◆ **EXCERTO DA PÁGINA**:

A decisão de revestir as obras provocou a ira da oposição e de alguns comentadores, com Luca Squeri, deputado da Força Itália (partido de Silvio Berlusconi), declarando que "respeitar outras culturas não pode nem deve equivaler à negação da nossa. Isto não é respeito, é cancelar as diferenças ou, pior, submissão" de Renzi aos iranianos. Estes tinham manifestado desconforto pela sessão na Sala Esedra, se algo não fosse feito, pelo menos, no respeitante às esculturas distribuídas ao longo dos corredores que a ela conduziam. O argumento foi o de que não seria próprio para um líder religioso ser confrontado com imagens de nus.

Para outro dirigente da oposição, Matteo Salvini, da Liga Norte, foi uma "patetice" esconder as esculturas atrás de painéis de contraplacado, especialmente para ceder a um representante do "Estado que quer aniquilar Israel da face da Terra". Finalmente, para um cronista do portal de notícias L" Ultima Ribattuta, Pietro D"Andrea, a "Itália tornou-se o país do respeito devido aos outros, mas que nunca o observa para consigo". Isto, segundo o comentador, só para se chegar a "acordos comerciais" e ao "aumento das exportações para o Irão". Nas redes sociais surgiu mesmo a etiqueta #statuenude para evidenciar o descontentamento com a decisão oficial.

◆ **PROBLEMA A RESOLVER**:
Estas afirmações concordam com o excerto? (a) Luca Squeri é deputado da Liga Norte. (b) Matteo Salvini considerou uma "patetice" esconder as esculturas. (c) A etiqueta #statuenude surgiu nas redes sociais para apoiar a decisão oficial. Responda sim ou não a cada uma e cite as palavras exatas do excerto que o decidem. As linhas que vêm a seguir não têm qualquer papel nesta tarefa.

◆ **DADOS BRUTOS**:
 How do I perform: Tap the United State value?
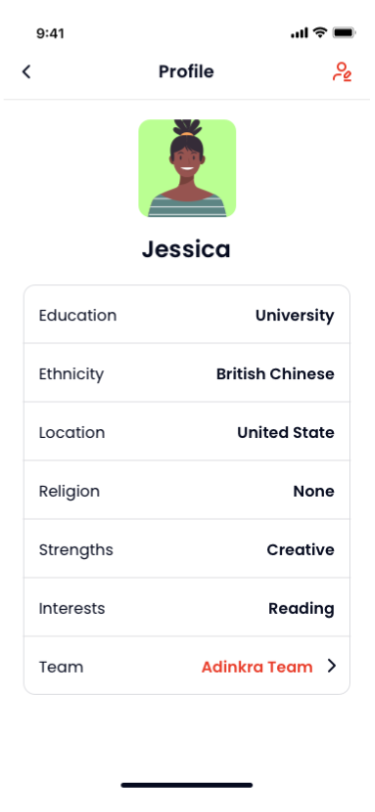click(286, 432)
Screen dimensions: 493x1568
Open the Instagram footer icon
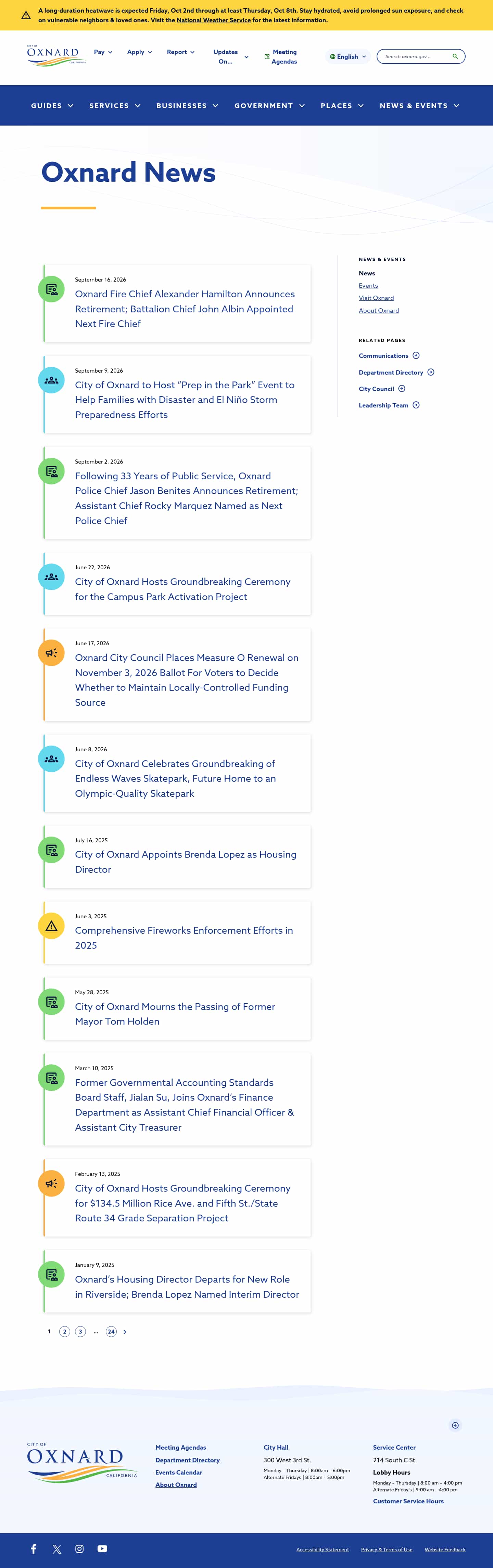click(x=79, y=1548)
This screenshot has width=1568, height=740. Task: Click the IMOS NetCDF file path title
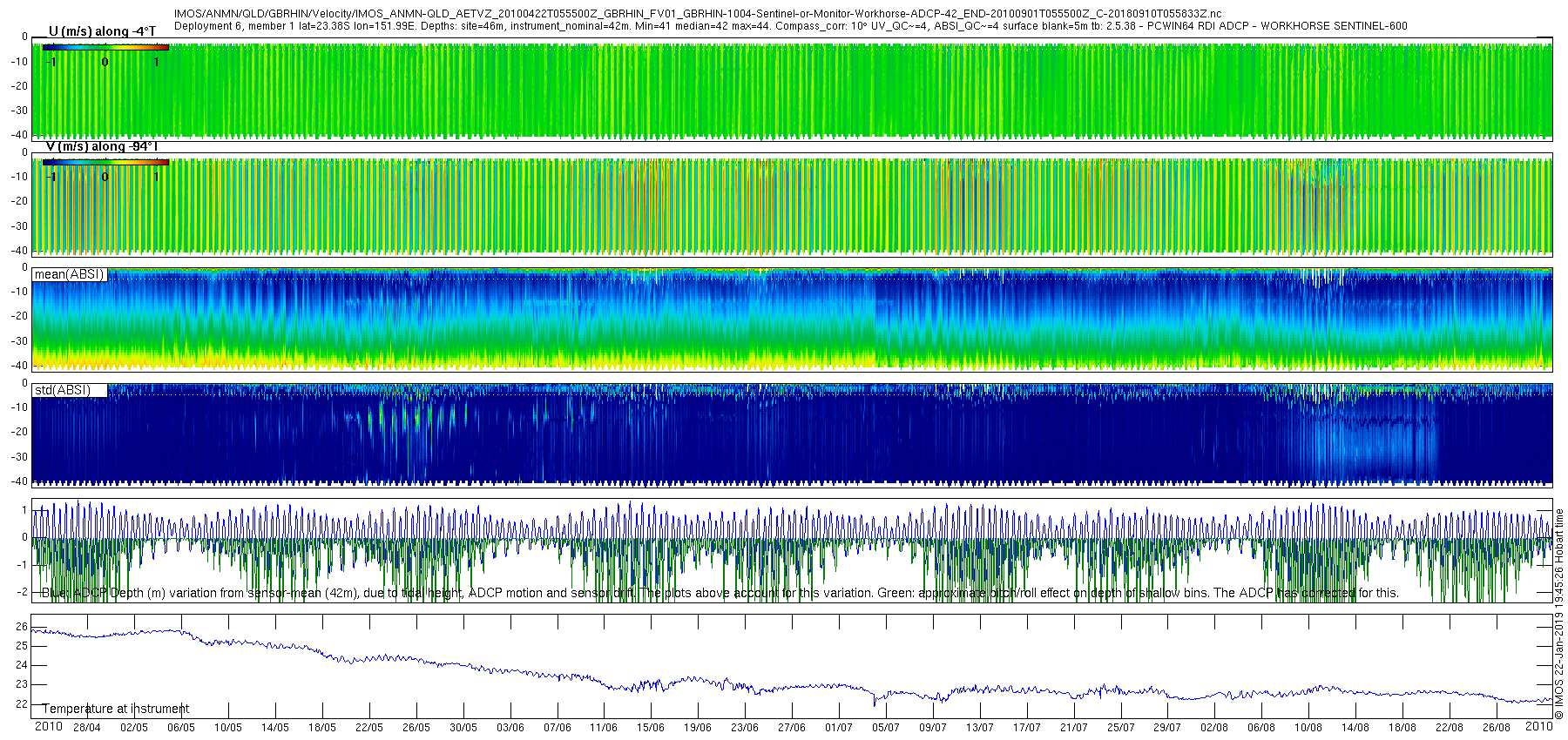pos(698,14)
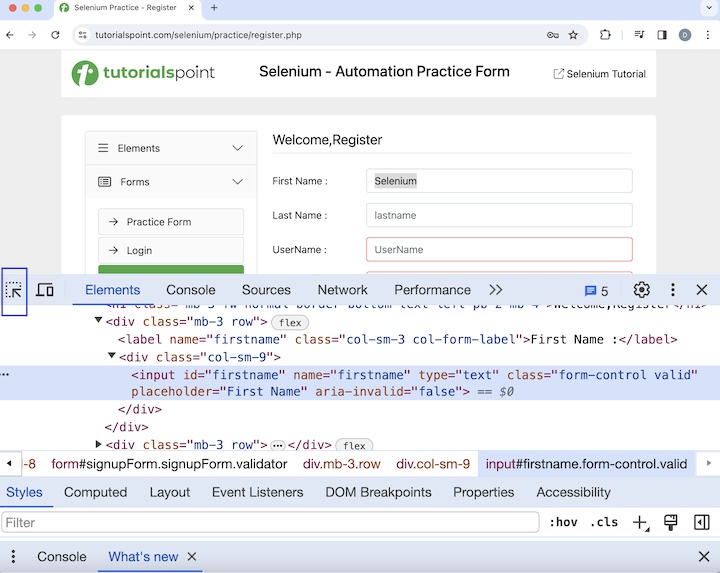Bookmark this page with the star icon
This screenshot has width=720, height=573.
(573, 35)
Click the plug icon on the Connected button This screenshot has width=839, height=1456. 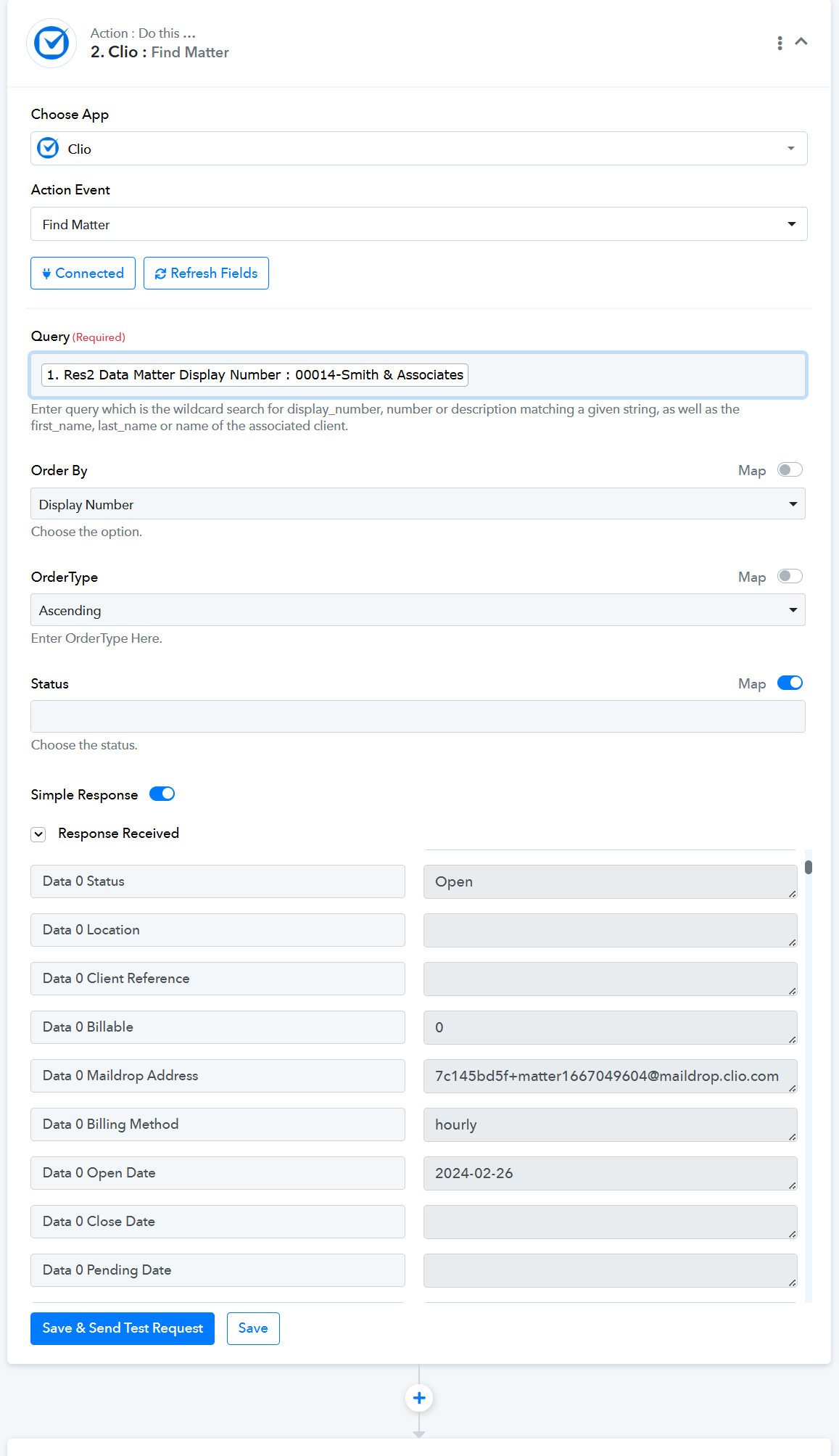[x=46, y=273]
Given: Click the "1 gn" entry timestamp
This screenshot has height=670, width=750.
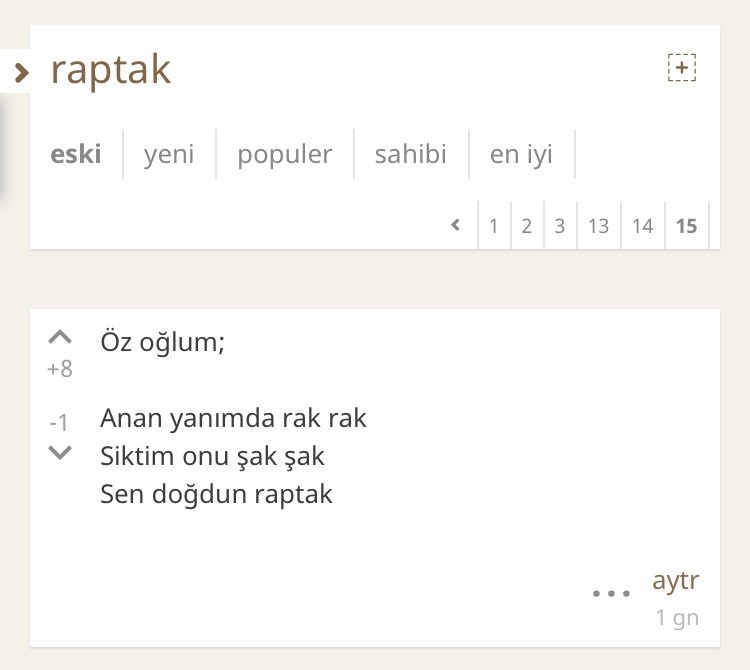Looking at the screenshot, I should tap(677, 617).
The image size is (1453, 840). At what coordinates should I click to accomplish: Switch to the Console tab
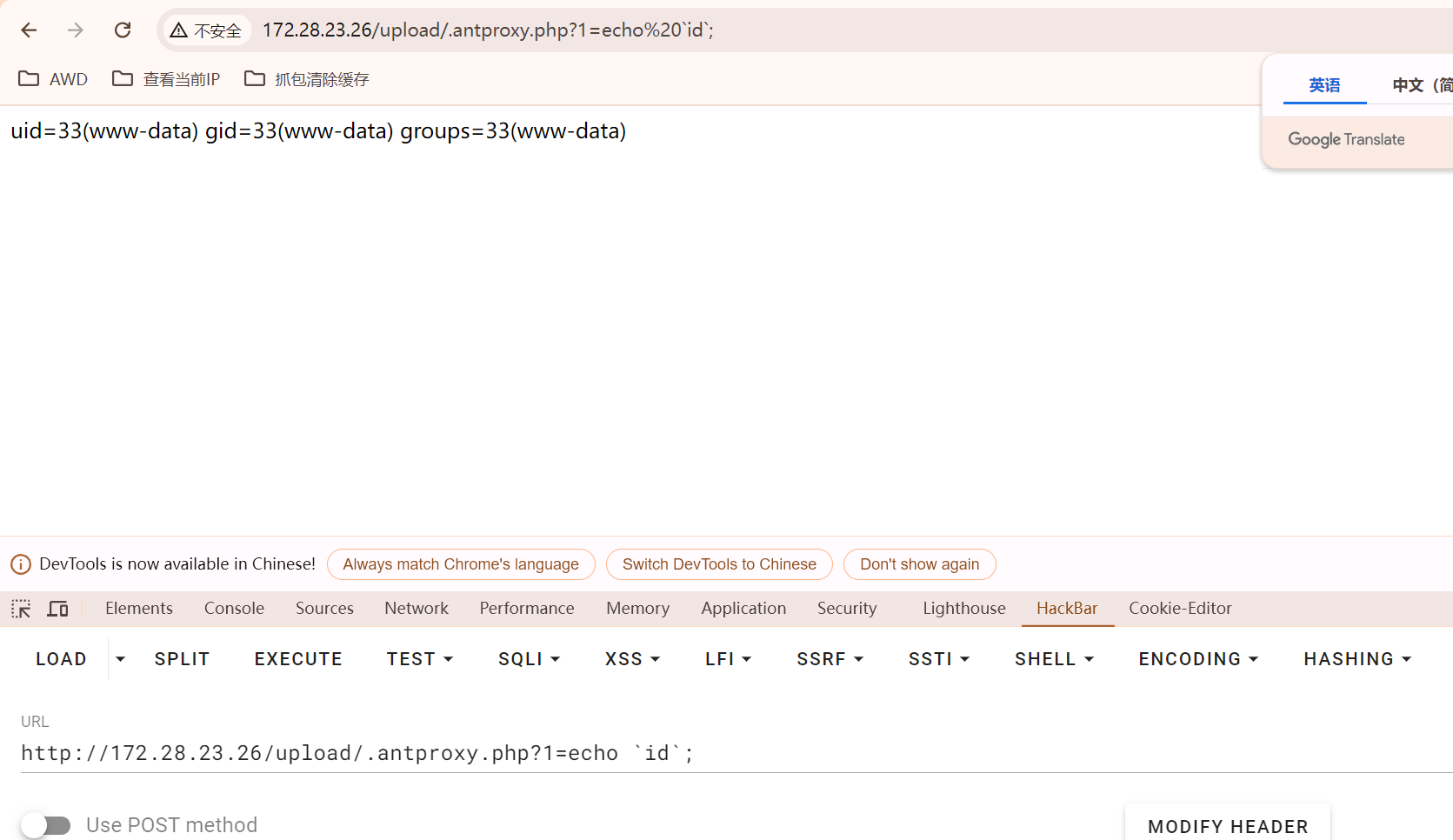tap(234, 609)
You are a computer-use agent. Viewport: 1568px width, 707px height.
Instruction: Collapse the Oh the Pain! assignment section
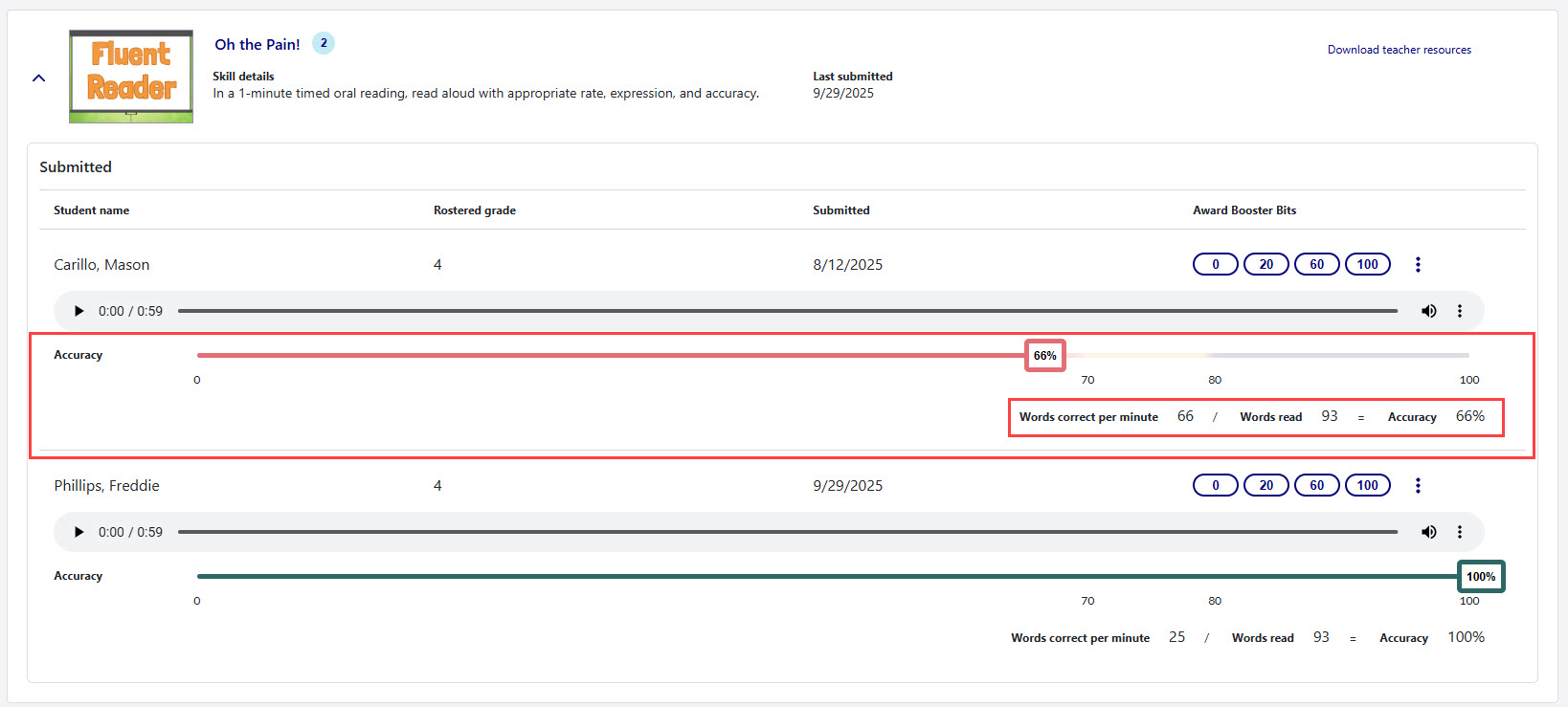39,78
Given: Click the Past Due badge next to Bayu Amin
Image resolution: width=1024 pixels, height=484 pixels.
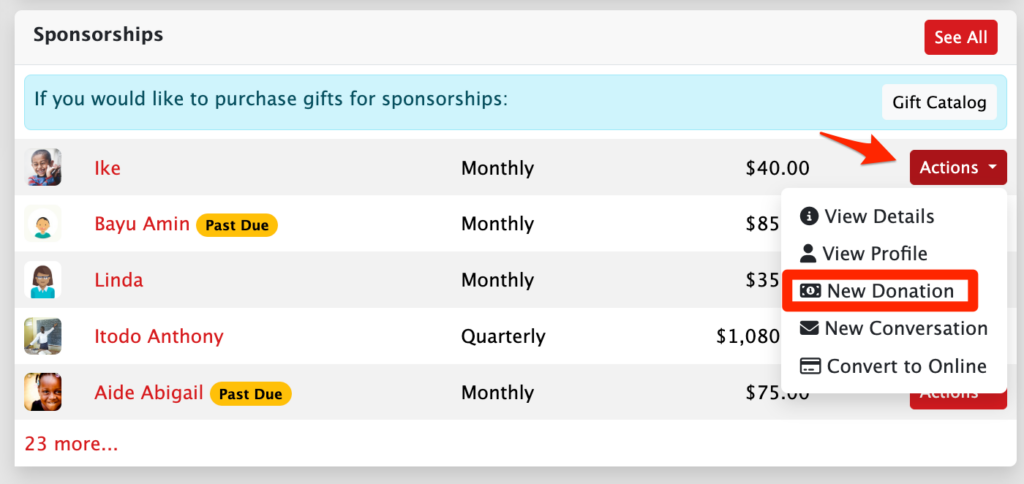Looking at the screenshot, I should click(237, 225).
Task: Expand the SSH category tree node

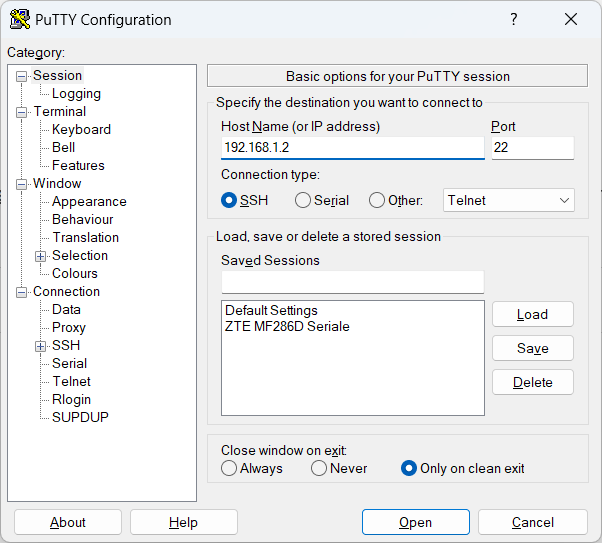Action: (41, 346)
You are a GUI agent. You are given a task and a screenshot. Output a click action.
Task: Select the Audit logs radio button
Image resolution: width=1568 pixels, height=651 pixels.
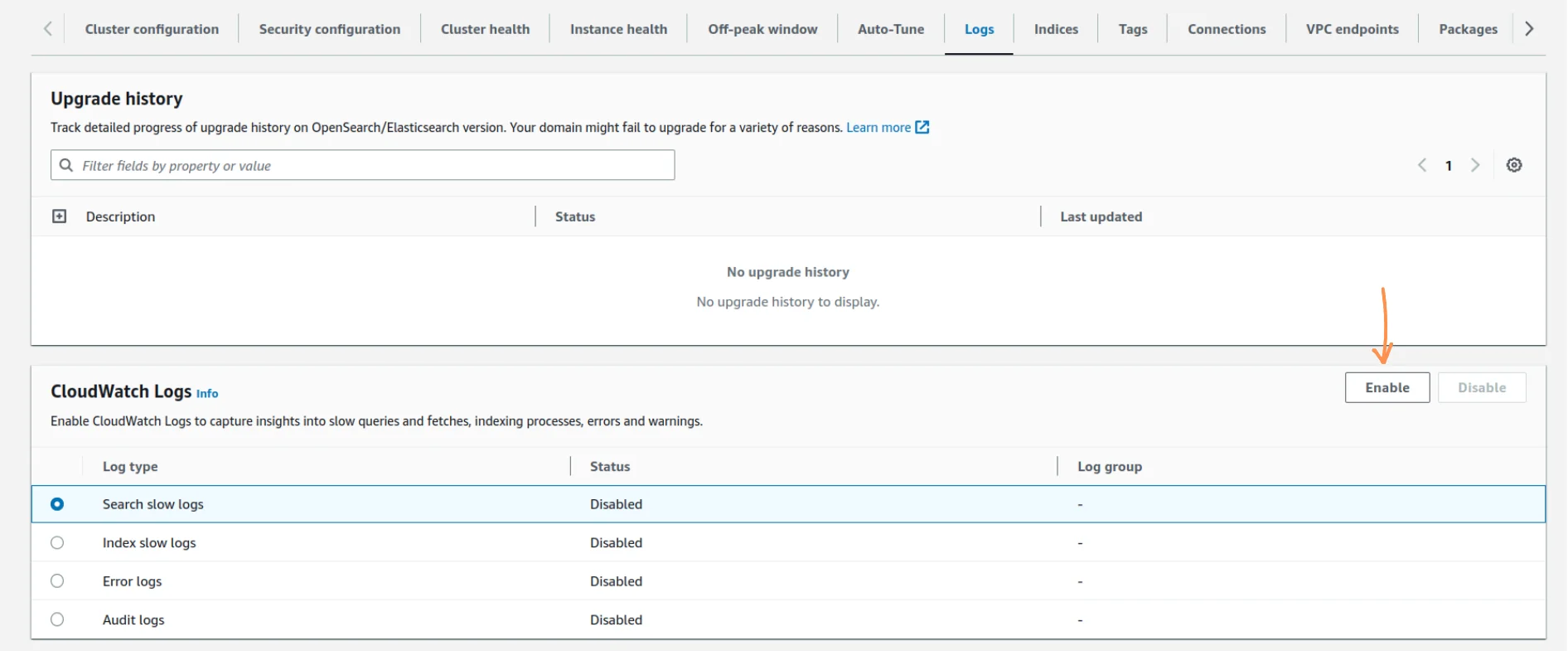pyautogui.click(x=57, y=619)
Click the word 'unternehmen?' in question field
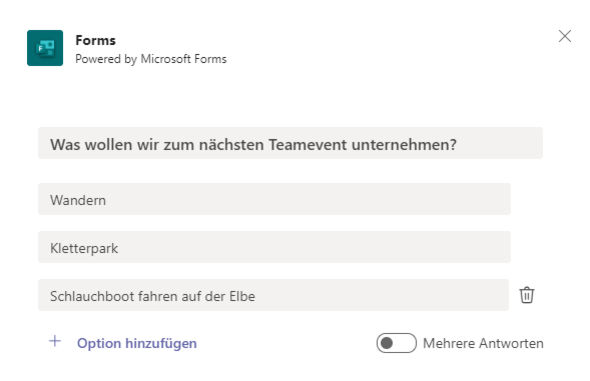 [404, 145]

◆ **RESOLUÇÃO**:
(a) Não: «Luca Squeri, deputado da Força Itália»
(b) Sim: «foi uma "patetice" esconder as esculturas atrás de painéis de contraplacado»
(c) Não: «para evidenciar o descontentamento com a decisão oficial»